[Beowulf] Q: IB message rate & large core counts (per node)?

Brian Dobbins bdobbins at gmail.com
Fri Feb 19 12:23:20 PST 2010


Hi Joe,

  I'm beginning to look into configurations for a new cluster and with the
>> AMD 12-core and Intel 8-core chips 'here' (or coming soonish), I'm curious
>> if anyone has any data on the effects of the messaging rate of the IB cards.
>>  With a 4-socket node having between 32 and 48 cores, lots of computing can
>> get done fast, possibly stressing the network.
>>
>
> The big issue will be contention for the resource.  As you scale up the
> number of requesters, if the number of resources don't also scale up (even
> vitualized non-blocking HCA/NICs are good here), you could hit a problem at
> some point.


  My knowledge of the latest low-level hardware is sadly out of date - does
a virtualized non-blocking HCA mean that I can have one HCA which
virtualizes into four (one per socket say), and each of those four has its
own memory-mapped buffer so that I don't get cache invalidation / contention
on multi-socket boxes, or am I totally off-base here?  I'm all for scaling
up NICs as I scale up cores, but each additional NIC / HCA port means more
switch ports, which adds up fast.  In fact, if I have a standard 2-socket
node now, with 8 cores in it and a DDR IB port, and then get a 2-socket node
with 24 cores in it and a QDR IB port,... how's the math work?  I've got 3x
the cores, 1x the adapters, but that adapter has 2x the speed.  Blah.

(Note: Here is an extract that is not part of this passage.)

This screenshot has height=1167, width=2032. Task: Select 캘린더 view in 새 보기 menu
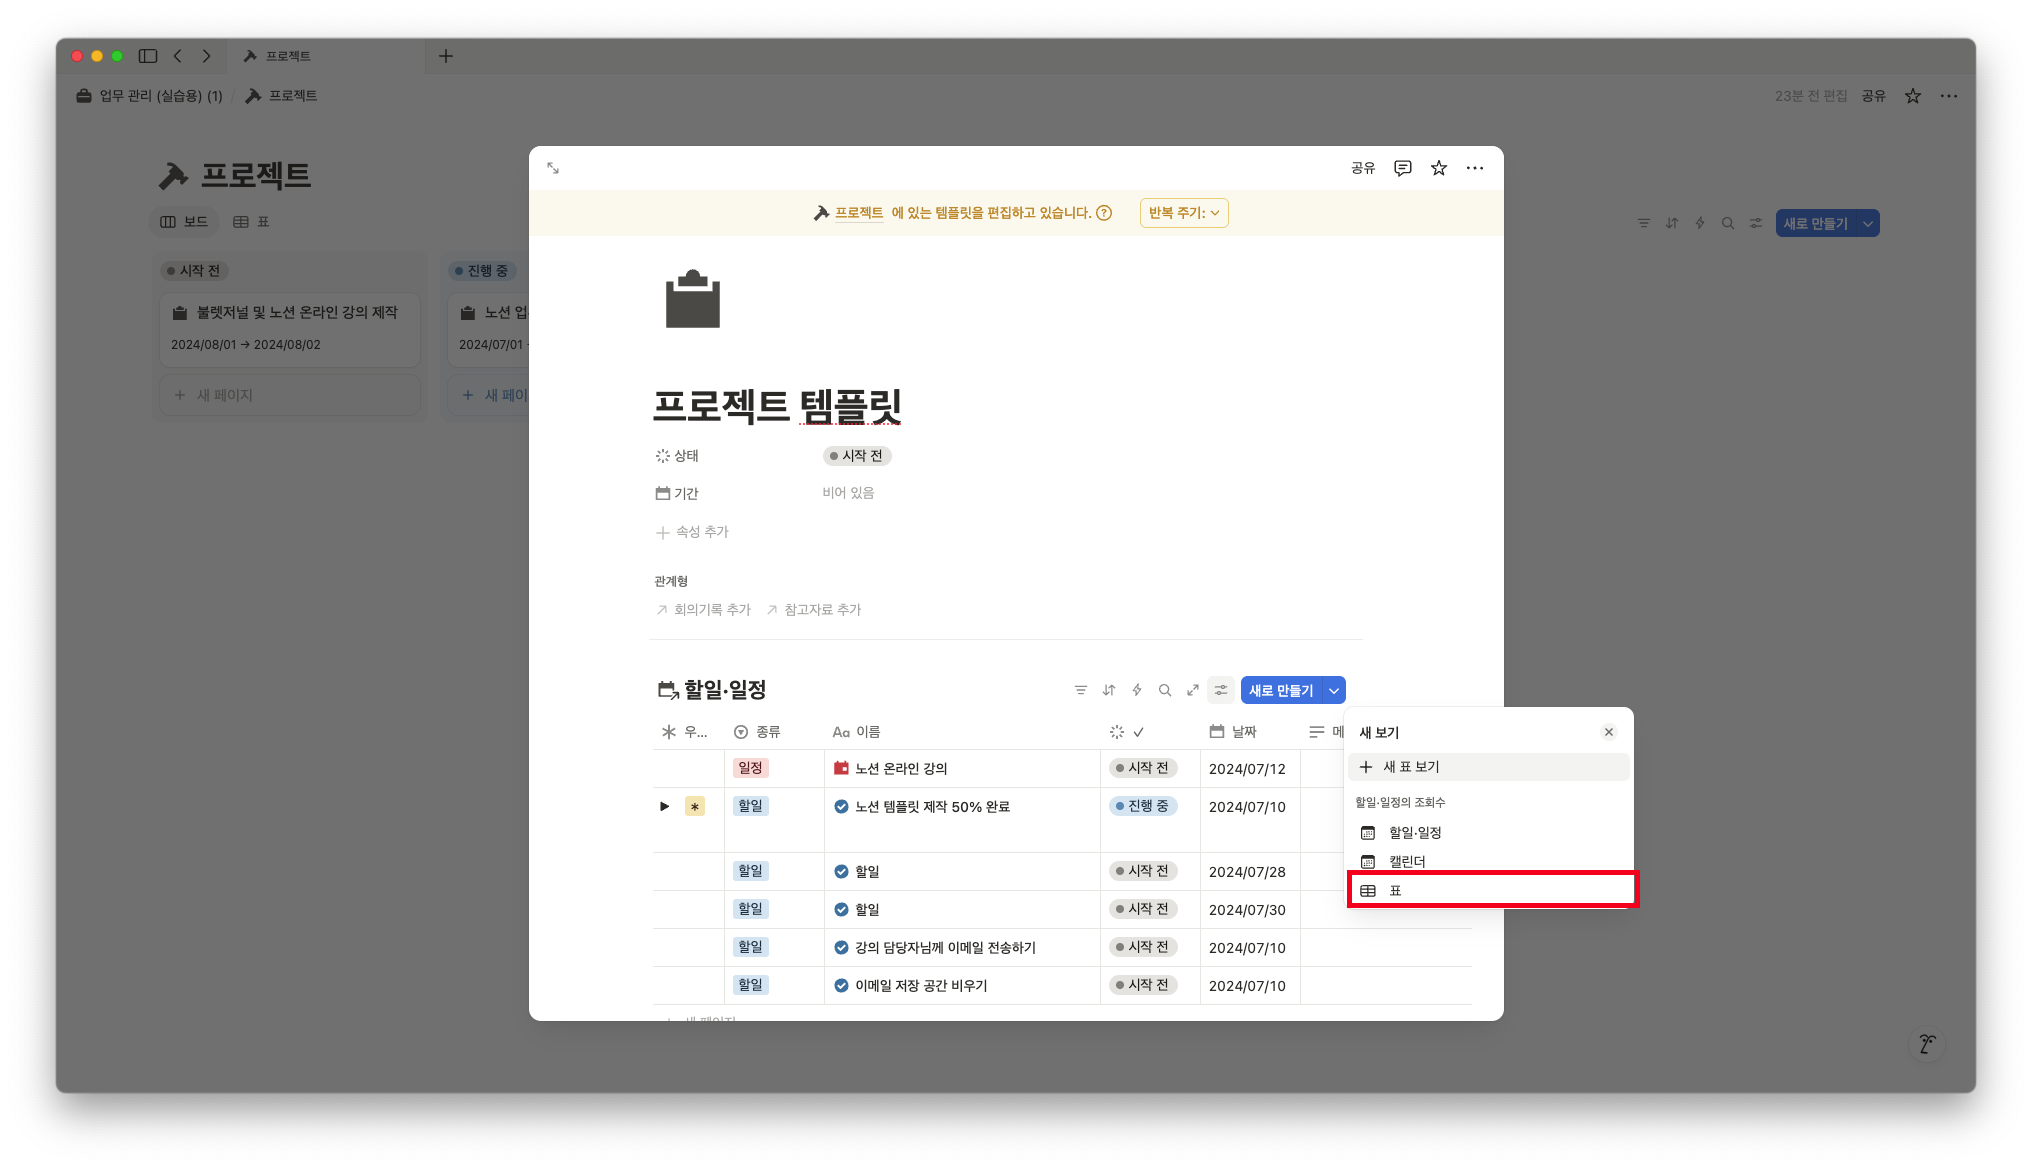tap(1406, 861)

  I know Qlogic has made a big deal about the InfiniPath adapter's extremely
>> good message rate in the past... is this still an important issue?  How do
>> the latest Mellanox adapters compare?  (Qlogic documents a ~30M messages
>> processsed per second rate on its QLE7342, but I didn't see a number on the
>> Mellanox ConnectX-2... and more to the point, do people see this effecting
>> them?)
>>
>
We see this on the storage side.  Massive oversubscription of resources
> leads to contention issues for links, to ib packet requeue failures among
> other things.


  So (ignoring disk latencies and just focusing on link contention), is
there any difference between using 2x the storage nodes or the same number
of storage nodes, but with 2x the NICs?


  On a similar note, does a dual-port card provide an increase in on-card
>> processing, or 'just' another link?  (The increased bandwidth is certainly
>> nice, even in a flat switched network, I'm sure!)
>>
>
> Depends.  If the card can talk to the PCIe bus at full speed, you might be
> able to saturate the link with a single QDR port.  If your card is throttled
> for some reason (we have seen this) then adding the extra port might or
> might not help.  If you are at the design stage, I'd suggest "go wide" as
> you can ... as many IB HCAs as you can get to keep the number of ports/core
> as high as reasonable.
>

  Oh dear.  I need to go re-learn a lot of things.  So if I want multiple
full-speed QDR cards in a node, I need that node to have independent PCIe
buses, and each card to be placed on a separate bus.


Of course I'd have to argue the same thing on the storage side :)


  No argument from me there!

  Thanks again, as always, for your input.